Your copy should match the records below word for word and contain no pictures.
--- AVAILABLE DATA Enclosed Below ---
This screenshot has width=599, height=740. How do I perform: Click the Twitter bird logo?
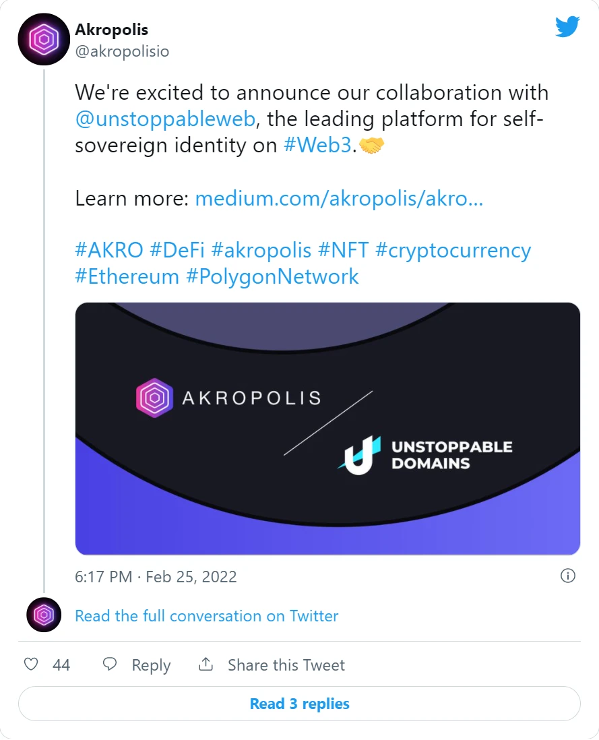(x=567, y=26)
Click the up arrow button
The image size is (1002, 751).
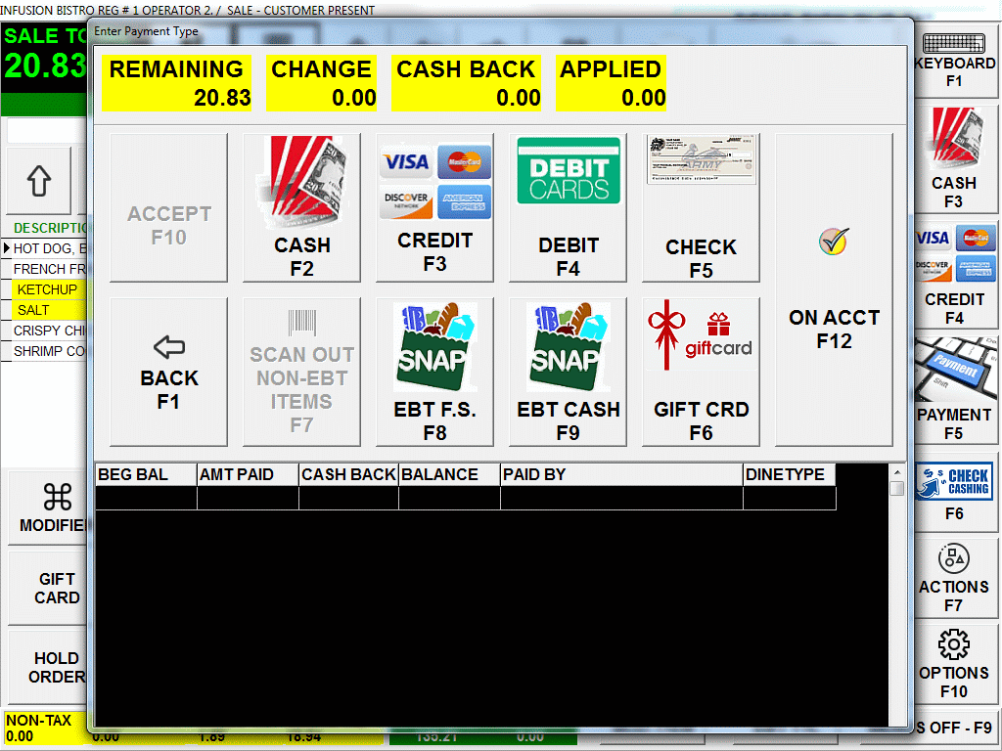coord(39,181)
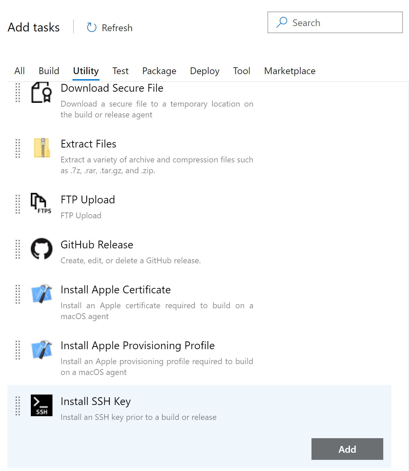
Task: Click the Extract Files zip folder icon
Action: pyautogui.click(x=42, y=148)
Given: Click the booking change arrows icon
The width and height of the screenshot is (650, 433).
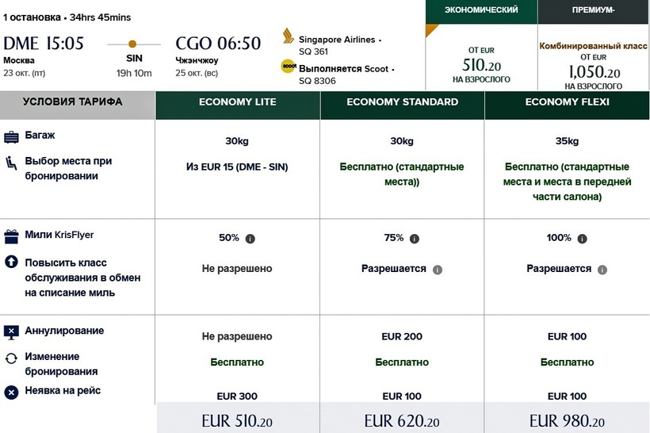Looking at the screenshot, I should coord(11,358).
--- End of Enclosed AVAILABLE DATA ---
__RESULT OF THE EXERCISE__
This screenshot has width=599, height=740. How do I perform: Click the Twitter bird logo?
(x=567, y=26)
Click the up arrow button
The image size is (1002, 751).
coord(39,181)
Task: Click the Extract Files zip folder icon
Action: pyautogui.click(x=42, y=148)
Given: Click the booking change arrows icon
The width and height of the screenshot is (650, 433).
Looking at the screenshot, I should coord(11,358).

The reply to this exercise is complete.